ROUNDUP: Kemp’s Anti-Mask Order Defied Federal Guidelines, Georgia’s Reckless Reopening Based On “Massaged” Virus Data

July 17, 2020

As Brian Kemp comes under fire for banning local governments from enforcing mask orders and suing the city of Atlanta, new reporting has revealed that Kemp’s reckless reopening order goes against federal guidelines that recommend a statewide mask mandate, and that Kemp’s administration has been dangerously manipulating Georgia’s COVID-19 data.

The day before Kemp’s anti-mask order, a document for the White House Coronavirus Task Force suggested that Georgia is in the “red zone” for COVID-19 cases and test positivity, and recommended that the state mandate masks immediately to protect public health. Instead, Kemp doubled down on his anti-public health rhetoric and banned cities from enacting mask orders.

Another report from Bloomberg confirmed what Georgians have known for weeks: throughout Kemp’s reckless reopening, his administration has been manipulating data to “make the state appear healthier than it was” for Kemp’s reopening — even as cases spiked across the state.

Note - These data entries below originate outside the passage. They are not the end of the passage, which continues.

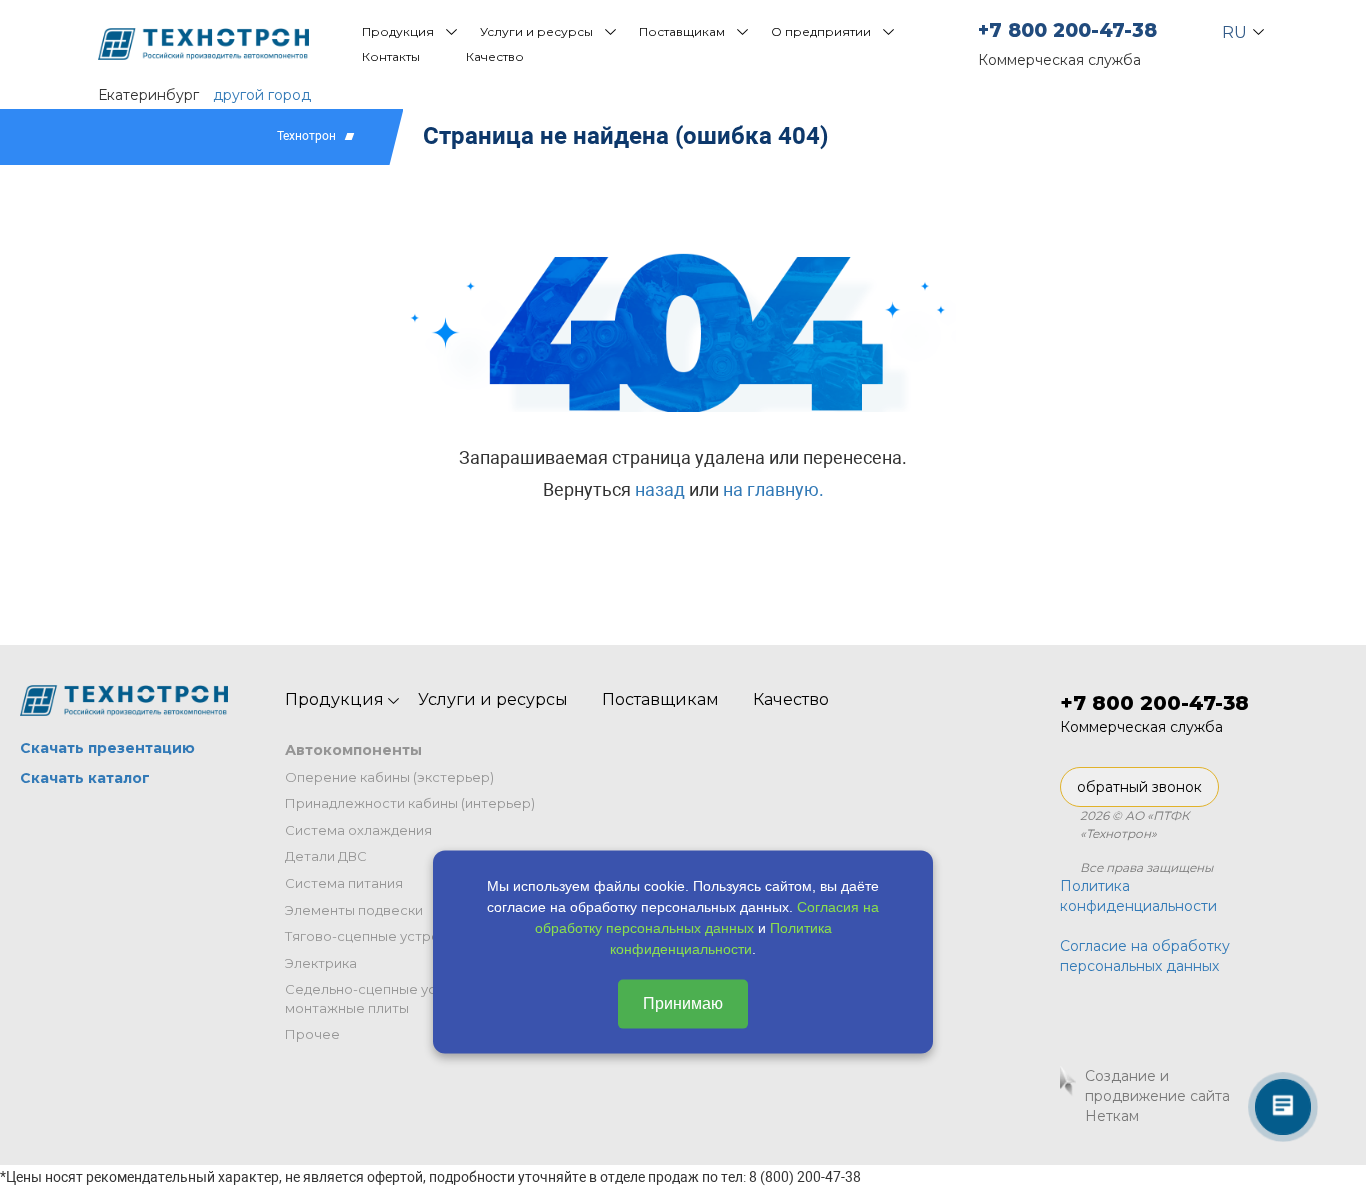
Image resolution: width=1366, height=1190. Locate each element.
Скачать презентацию (107, 748)
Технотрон (306, 136)
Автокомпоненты (353, 750)
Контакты (391, 56)
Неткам (1112, 1116)
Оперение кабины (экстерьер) (389, 777)
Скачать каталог (85, 778)
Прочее (312, 1034)
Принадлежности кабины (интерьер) (410, 803)
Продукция (398, 31)
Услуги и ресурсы (536, 31)
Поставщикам (682, 31)
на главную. (773, 489)
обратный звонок (1139, 787)
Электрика (321, 963)
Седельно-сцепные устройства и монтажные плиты (398, 998)
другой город (262, 95)
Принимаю (683, 1003)
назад (660, 489)
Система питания (344, 883)
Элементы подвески (354, 910)
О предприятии (821, 31)
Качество (495, 56)
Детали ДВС (326, 856)
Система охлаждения (358, 830)
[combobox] (1235, 28)
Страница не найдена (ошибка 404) (625, 136)
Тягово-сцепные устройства (382, 936)
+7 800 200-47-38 (1067, 30)
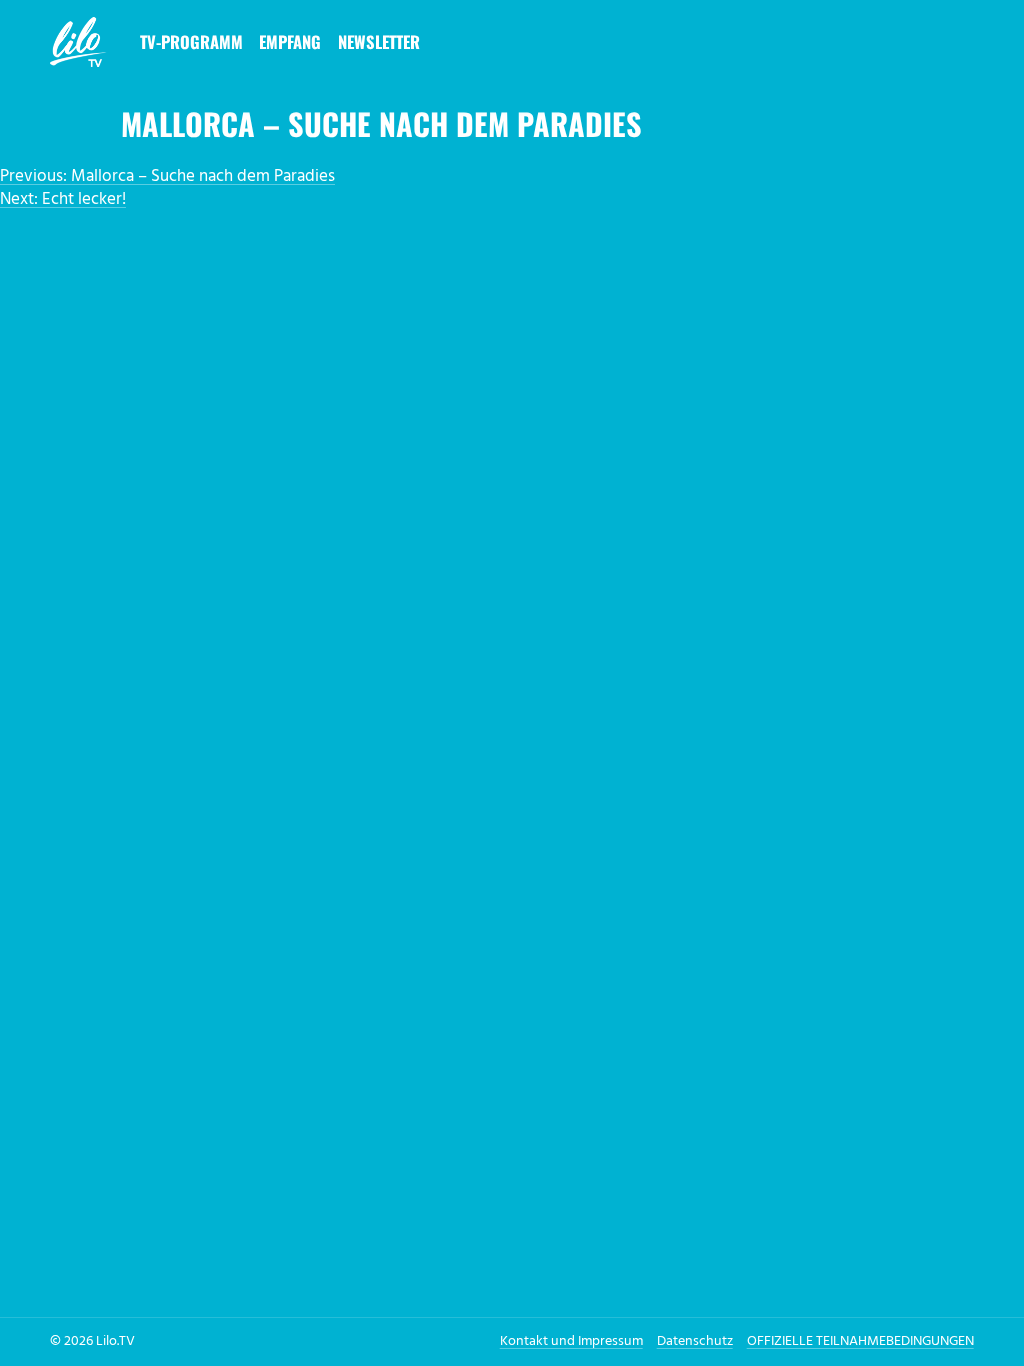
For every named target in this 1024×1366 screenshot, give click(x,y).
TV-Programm (191, 41)
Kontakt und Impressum (571, 1341)
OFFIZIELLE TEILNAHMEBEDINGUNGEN (860, 1341)
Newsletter (379, 41)
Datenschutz (695, 1341)
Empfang (290, 41)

The question remains: is Kemp banning mask orders and suing Atlanta to please failure-in-chief Donald Trump, or does he just not care that Georgians are going to die?

Read more:

AJC’s The Jolt: A swirl of masked contradictions in Georgia

  • On Thursday, as news of the Kemp lawsuit was breaking, the Center for Public Integrity, a nonprofit newsroom based in Washington, D.C., published a piece that specifically mentioned Georgia.
  • A document prepared for the White House Coronavirus Task Force but not publicized suggests more than a dozen states should revert to more stringent protective measures, limiting social gatherings to 10 people or fewer, closing bars and gyms and asking residents to wear masks at all times.
  • The document, dated July 14 and obtained by the Center for Public Integrity, says 18 states are in the “red zone” for COVID-19 cases, meaning they had more than 100 new cases per 100,000 population last week. Eleven states are in the “red zone” for test positivity, meaning more than 10 percent of diagnostic test results came back positive.
  • It’s clear some states are not following the task force’s advice. For instance, the document recommends that Georgia, in the red zone for both cases and test positivity, “mandate statewide wearing of cloth face coverings outside the home.” But Gov. Brian Kemp signed an order Wednesday banning localities from requiring masks.

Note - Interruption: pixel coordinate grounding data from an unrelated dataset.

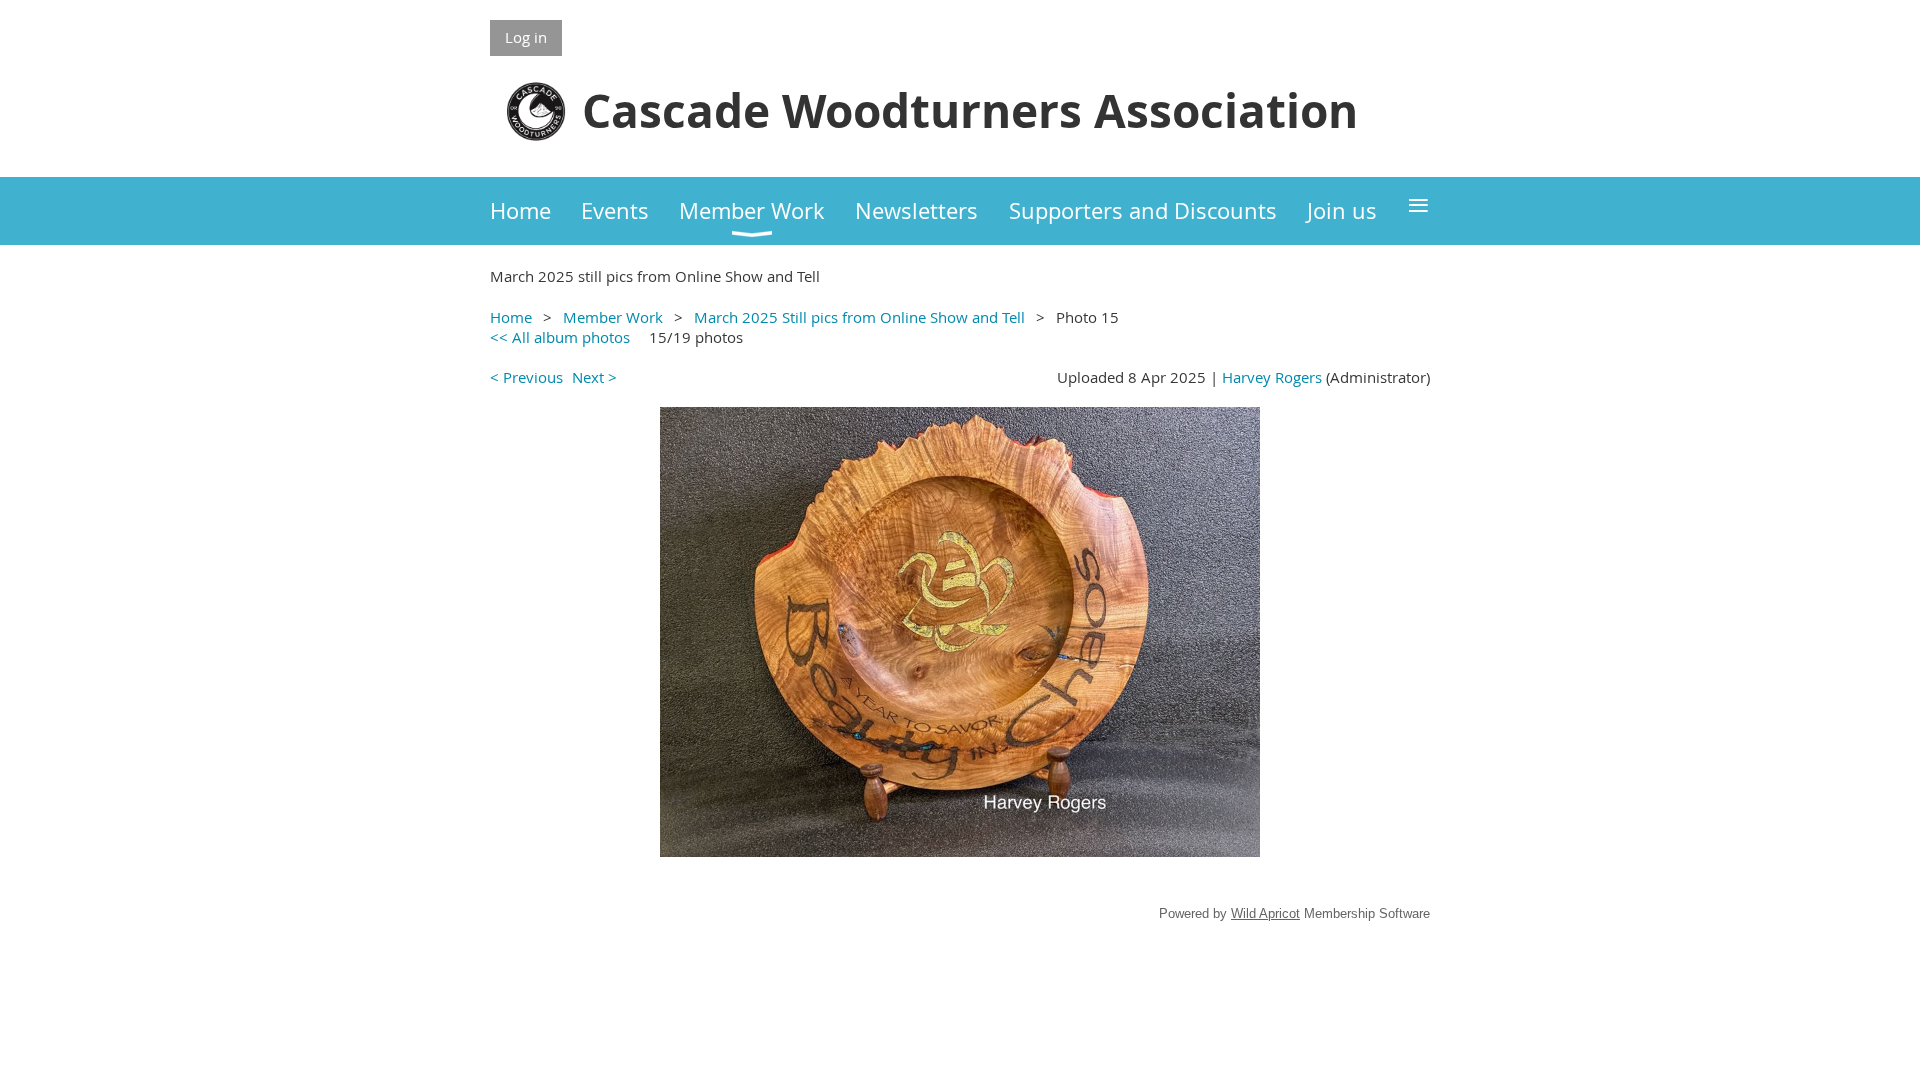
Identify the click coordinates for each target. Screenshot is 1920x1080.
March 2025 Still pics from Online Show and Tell (859, 317)
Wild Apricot (1265, 913)
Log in (526, 37)
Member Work (613, 317)
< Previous (526, 377)
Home (511, 317)
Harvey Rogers (1272, 377)
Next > (594, 377)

Bloomberg: Georgia massaged virus data to reopen, then voided mask orders

  • The same week Kemp ordered Georgia’s reopening, his administration began presenting data in a way that made the state appear healthier than it was, said Thomas Tsai, a professor at Harvard University’s T.H. Chan School of Public Health.
  • The technique involved backdating new cases to the time of first symptoms or taking a test, instead of reporting them as they were reported to the state, like Georgia had previously done — and like most states do.
  • The effect — as states were being told to predicate their reopenings on two weeks of declining case numbers — was to artificially make Georgia’s trends look better.
  • Even now, according to a daily comparison by the Atlanta Journal-Constitution, the difference is striking. A chart based on new reported cases had numbers soaring through July 16. The state’s symptom-onset version showed them plummeting after July 2.
  • What is certain is that cases began rising in late June and surged in July, developments even massaged data couldn’t hide.
  • On Thursday, the 3,441 new cases reported brought the total to 131,275. More than 3,100 people in Georgia have died of the disease.